• Required work: The entries are given below. Output each one unchanged.
—————
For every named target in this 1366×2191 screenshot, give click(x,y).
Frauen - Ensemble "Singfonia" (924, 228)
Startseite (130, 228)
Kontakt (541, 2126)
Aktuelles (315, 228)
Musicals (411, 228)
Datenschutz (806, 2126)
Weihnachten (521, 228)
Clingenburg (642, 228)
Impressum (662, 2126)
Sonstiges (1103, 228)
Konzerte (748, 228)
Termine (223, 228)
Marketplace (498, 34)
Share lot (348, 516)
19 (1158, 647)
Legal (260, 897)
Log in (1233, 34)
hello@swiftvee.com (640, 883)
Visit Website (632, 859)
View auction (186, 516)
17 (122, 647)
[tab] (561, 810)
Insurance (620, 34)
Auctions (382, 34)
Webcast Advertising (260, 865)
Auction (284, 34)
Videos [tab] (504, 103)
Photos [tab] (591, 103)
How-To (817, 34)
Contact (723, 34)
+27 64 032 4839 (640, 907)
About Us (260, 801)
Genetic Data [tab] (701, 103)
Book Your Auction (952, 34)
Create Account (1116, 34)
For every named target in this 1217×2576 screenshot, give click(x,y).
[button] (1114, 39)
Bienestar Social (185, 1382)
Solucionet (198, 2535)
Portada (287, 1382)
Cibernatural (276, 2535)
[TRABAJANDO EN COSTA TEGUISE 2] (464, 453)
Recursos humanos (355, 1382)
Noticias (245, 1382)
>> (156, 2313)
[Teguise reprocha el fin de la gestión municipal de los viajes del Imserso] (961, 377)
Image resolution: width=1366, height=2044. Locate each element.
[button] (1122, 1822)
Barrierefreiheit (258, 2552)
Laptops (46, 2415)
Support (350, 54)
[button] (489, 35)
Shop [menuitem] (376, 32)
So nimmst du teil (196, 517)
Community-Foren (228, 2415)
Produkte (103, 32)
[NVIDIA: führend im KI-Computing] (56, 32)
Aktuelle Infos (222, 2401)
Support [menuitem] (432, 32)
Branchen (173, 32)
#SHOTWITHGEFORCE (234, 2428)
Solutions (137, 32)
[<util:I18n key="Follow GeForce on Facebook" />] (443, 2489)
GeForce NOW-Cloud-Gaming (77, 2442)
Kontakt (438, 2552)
—————
• Solution:
For every named target in this 1366×2191 screenshot, give click(x,y).
Frauen - Ensemble "Singfonia" (924, 228)
Startseite (130, 228)
Kontakt (541, 2126)
Aktuelles (315, 228)
Musicals (411, 228)
Datenschutz (806, 2126)
Weihnachten (521, 228)
Clingenburg (642, 228)
Impressum (662, 2126)
Sonstiges (1103, 228)
Konzerte (748, 228)
Termine (223, 228)
Marketplace (498, 34)
Share lot (348, 516)
19 (1158, 647)
Legal (260, 897)
Log in (1233, 34)
hello@swiftvee.com (640, 883)
Visit Website (632, 859)
View auction (186, 516)
17 (122, 647)
[tab] (561, 810)
Insurance (620, 34)
Auctions (382, 34)
Webcast Advertising (260, 865)
Auction (284, 34)
Videos [tab] (504, 103)
Photos [tab] (591, 103)
How-To (817, 34)
Contact (723, 34)
+27 64 032 4839 (640, 907)
About Us (260, 801)
Genetic Data [tab] (701, 103)
Book Your Auction (952, 34)
Create Account (1116, 34)
For every named target in this 1217×2576 screenshot, give click(x,y).
[button] (1114, 39)
Bienestar Social (185, 1382)
Solucionet (198, 2535)
Portada (287, 1382)
Cibernatural (276, 2535)
[TRABAJANDO EN COSTA TEGUISE 2] (464, 453)
Recursos humanos (355, 1382)
Noticias (245, 1382)
>> (156, 2313)
[Teguise reprocha el fin de la gestión municipal de los viajes del Imserso] (961, 377)
Image resolution: width=1366, height=2044. Locate each element.
[button] (1122, 1822)
Barrierefreiheit (258, 2552)
Laptops (46, 2415)
Support (350, 54)
[button] (489, 35)
Shop [menuitem] (376, 32)
So nimmst du teil (196, 517)
Community-Foren (228, 2415)
Produkte (103, 32)
[NVIDIA: führend im KI-Computing] (56, 32)
Aktuelle Infos (222, 2401)
Support [menuitem] (432, 32)
Branchen (173, 32)
#SHOTWITHGEFORCE (234, 2428)
Solutions (137, 32)
[<util:I18n key="Follow GeForce on Facebook" />] (443, 2489)
GeForce NOW-Cloud-Gaming (77, 2442)
Kontakt (438, 2552)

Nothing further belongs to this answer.